■ Direction: Print, word for word, the lines that begin with the line containing "This screenshot has height=616, width=566." and end with the line containing "Action: [379, 477]", including both of those lines.

[start Material supplied]

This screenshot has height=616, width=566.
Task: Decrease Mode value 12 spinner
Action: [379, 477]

[end Material supplied]
[start Material supplied]

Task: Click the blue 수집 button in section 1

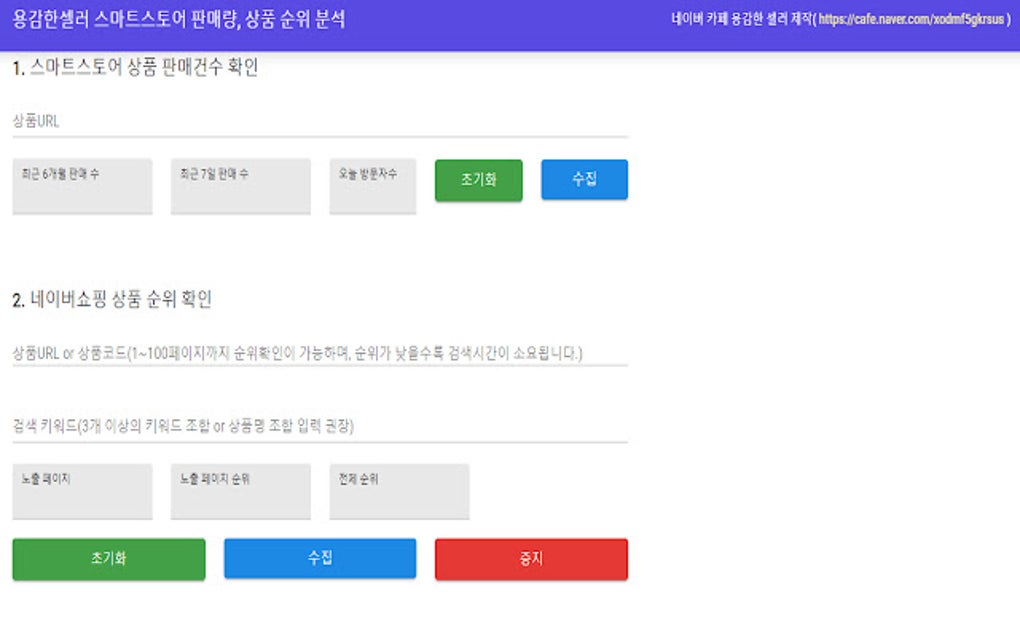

[end Material supplied]
[start Material supplied]

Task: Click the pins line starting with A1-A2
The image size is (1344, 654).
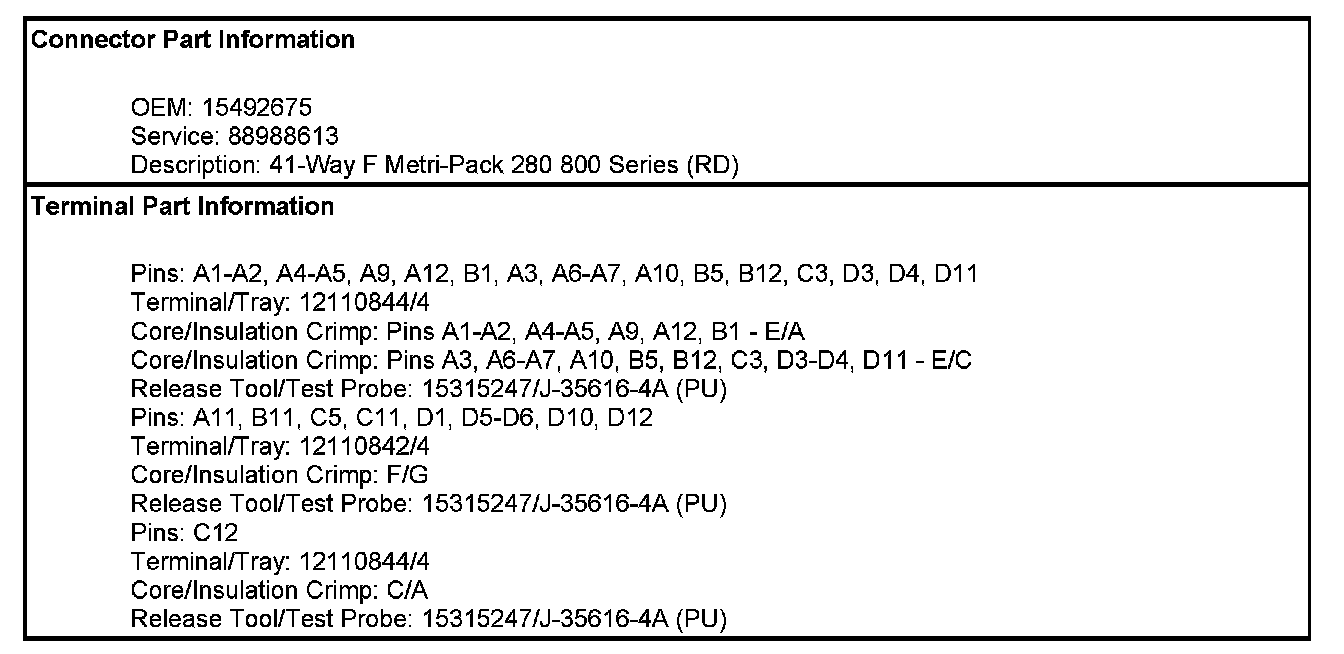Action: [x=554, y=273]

[end Material supplied]

■ Answer in full:
This screenshot has height=616, width=566.
Task: Decrease Mode value 12 spinner
Action: [379, 477]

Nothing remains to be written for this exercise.